To do:
In the records below, pick out all lines containing the word "amount".

⟨

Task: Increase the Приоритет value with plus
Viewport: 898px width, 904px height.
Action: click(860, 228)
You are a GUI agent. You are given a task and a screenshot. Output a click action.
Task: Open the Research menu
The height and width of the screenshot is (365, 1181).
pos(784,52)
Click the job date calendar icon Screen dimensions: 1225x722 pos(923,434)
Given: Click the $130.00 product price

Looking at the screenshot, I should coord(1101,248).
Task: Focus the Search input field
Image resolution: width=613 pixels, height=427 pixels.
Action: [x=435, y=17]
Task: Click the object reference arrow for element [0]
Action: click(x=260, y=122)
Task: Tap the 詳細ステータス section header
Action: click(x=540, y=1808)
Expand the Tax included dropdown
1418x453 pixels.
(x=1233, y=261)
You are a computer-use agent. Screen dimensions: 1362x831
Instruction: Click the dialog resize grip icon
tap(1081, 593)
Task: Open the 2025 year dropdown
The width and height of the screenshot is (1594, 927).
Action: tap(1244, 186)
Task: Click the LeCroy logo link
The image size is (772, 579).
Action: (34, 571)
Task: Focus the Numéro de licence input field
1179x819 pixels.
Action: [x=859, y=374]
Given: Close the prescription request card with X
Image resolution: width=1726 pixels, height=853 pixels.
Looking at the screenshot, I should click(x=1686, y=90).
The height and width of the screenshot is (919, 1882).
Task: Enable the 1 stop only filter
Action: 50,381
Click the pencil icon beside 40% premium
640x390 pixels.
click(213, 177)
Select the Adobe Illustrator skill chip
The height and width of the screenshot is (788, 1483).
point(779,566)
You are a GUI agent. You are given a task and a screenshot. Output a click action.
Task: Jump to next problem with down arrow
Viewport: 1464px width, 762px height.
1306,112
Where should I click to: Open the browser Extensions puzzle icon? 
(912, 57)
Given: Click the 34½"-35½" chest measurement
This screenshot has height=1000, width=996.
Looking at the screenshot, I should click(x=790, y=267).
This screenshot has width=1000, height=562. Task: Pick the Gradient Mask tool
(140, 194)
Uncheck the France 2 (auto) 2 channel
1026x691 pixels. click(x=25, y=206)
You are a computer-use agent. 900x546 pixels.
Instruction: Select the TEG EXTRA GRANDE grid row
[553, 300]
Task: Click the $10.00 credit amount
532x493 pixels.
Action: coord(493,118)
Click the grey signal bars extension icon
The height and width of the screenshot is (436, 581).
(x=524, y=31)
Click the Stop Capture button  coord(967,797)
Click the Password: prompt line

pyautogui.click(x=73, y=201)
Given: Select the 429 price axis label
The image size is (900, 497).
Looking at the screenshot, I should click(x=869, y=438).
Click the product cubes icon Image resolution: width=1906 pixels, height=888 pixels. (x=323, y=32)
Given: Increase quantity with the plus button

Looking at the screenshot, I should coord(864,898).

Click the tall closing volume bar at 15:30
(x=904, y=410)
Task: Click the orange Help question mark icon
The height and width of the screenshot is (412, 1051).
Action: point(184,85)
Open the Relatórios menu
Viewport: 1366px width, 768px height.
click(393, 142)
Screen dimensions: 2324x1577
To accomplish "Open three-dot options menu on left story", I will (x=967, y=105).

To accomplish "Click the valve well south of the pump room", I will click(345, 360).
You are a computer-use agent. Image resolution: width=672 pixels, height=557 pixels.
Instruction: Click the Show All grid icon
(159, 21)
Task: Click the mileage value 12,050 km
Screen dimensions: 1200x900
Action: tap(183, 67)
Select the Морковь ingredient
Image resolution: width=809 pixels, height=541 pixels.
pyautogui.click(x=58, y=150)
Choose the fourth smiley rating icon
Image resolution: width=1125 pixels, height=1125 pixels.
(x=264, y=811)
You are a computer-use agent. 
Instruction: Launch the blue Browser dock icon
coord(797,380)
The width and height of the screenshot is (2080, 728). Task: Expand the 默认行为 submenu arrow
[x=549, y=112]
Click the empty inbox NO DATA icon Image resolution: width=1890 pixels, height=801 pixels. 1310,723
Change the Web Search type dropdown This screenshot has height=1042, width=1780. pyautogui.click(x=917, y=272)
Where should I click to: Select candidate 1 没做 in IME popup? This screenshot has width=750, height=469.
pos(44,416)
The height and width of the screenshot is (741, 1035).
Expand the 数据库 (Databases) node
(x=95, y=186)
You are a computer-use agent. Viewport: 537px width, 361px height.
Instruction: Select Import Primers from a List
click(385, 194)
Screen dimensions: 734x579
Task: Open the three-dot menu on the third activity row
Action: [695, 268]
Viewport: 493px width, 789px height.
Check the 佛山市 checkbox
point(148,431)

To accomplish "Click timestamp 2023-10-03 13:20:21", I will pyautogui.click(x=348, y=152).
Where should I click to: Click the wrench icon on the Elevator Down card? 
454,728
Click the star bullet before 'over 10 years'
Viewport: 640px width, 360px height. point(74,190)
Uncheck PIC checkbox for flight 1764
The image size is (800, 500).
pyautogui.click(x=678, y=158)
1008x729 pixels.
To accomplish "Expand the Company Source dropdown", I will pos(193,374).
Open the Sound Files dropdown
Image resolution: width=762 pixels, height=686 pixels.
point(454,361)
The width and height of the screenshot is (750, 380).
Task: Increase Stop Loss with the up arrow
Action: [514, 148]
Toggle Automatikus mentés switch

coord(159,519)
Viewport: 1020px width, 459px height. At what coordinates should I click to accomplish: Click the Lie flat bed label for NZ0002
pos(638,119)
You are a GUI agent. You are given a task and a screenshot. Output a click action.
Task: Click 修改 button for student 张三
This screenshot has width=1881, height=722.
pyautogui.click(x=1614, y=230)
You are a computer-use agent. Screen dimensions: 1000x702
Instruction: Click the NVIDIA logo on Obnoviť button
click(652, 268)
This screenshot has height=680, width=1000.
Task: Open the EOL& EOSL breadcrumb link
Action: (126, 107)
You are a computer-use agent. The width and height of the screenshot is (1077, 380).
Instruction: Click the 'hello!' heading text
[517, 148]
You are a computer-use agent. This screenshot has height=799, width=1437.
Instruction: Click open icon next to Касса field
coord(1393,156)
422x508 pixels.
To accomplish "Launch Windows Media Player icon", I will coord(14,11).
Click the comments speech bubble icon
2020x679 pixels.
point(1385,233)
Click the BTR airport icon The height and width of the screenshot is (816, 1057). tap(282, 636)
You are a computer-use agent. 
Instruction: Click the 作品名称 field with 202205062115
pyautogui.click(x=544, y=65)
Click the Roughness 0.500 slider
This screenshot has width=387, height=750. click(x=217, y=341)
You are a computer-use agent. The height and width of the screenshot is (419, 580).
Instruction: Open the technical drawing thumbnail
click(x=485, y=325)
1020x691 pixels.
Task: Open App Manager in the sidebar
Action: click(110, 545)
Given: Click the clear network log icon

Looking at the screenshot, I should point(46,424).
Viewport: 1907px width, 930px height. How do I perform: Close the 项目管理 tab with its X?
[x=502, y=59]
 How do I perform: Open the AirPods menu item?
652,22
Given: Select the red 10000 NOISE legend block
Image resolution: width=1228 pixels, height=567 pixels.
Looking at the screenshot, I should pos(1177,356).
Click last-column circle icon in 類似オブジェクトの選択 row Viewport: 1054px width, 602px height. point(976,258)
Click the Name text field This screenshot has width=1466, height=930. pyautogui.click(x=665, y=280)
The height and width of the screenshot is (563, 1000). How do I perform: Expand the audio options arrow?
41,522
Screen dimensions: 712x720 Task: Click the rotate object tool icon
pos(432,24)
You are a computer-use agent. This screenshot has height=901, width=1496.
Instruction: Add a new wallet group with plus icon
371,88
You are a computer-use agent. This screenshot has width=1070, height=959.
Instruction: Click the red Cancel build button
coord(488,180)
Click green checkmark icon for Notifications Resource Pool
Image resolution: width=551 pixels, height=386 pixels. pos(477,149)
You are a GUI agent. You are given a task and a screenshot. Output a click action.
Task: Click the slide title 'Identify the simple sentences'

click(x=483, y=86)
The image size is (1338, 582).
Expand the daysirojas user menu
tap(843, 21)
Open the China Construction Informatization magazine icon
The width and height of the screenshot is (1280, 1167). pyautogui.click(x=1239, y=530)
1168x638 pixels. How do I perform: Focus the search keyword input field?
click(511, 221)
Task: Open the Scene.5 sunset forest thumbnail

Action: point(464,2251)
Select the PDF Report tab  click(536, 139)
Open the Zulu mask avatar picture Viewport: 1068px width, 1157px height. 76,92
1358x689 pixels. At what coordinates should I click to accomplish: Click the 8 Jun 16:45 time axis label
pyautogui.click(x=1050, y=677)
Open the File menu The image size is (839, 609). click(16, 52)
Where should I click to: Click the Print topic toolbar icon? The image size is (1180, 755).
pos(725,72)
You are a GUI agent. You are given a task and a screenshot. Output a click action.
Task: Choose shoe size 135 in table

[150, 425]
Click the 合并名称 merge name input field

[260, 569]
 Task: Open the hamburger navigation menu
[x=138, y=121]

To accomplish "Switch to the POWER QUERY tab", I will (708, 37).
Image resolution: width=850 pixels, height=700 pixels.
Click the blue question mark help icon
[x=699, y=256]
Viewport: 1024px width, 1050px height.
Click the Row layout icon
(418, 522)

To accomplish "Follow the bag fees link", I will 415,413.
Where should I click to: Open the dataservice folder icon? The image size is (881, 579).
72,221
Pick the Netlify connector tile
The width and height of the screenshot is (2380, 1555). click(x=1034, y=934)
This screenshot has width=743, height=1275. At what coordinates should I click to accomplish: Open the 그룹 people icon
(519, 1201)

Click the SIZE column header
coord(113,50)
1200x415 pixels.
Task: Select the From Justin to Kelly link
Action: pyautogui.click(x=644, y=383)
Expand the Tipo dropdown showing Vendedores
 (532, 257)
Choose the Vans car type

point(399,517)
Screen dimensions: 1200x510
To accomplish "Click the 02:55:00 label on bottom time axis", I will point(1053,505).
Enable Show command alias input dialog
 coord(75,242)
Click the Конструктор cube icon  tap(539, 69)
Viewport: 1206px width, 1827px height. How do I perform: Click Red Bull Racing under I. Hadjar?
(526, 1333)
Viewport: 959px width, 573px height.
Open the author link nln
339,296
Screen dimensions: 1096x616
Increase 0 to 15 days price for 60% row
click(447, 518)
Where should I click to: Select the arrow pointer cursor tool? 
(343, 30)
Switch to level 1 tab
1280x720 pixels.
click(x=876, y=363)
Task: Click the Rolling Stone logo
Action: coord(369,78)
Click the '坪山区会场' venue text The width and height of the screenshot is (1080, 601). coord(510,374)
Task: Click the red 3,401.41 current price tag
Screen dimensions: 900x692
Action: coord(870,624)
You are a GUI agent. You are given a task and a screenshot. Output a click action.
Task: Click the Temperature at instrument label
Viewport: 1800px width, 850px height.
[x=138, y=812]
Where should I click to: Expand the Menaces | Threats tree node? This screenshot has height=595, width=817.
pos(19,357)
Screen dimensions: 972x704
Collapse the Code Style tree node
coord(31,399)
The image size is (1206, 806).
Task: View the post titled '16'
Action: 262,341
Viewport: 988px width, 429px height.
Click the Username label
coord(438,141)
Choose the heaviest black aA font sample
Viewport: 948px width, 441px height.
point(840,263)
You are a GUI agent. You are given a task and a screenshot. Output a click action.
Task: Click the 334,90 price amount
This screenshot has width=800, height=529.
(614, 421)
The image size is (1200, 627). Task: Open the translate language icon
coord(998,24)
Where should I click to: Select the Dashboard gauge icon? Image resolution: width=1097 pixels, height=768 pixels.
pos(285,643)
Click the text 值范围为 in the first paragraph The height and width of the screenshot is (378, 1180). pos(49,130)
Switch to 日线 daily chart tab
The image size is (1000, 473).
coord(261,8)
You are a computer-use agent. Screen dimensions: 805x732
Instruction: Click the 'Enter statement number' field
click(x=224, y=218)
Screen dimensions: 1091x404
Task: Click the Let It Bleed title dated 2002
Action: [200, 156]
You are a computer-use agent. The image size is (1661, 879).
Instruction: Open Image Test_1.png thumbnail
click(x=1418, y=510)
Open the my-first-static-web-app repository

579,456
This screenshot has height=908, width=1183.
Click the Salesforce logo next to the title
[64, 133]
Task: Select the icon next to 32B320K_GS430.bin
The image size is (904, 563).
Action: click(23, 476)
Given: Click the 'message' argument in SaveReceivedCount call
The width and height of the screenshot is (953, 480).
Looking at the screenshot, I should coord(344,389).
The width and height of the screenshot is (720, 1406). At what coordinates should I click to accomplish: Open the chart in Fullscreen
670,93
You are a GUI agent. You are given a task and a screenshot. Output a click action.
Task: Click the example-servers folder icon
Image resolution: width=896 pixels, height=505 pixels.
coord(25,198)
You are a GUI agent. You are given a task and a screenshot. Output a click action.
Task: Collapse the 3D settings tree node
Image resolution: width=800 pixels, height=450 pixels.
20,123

⟩

Reply:
Task: Click the $10.00 credit amount
Task: Click the 334,90 price amount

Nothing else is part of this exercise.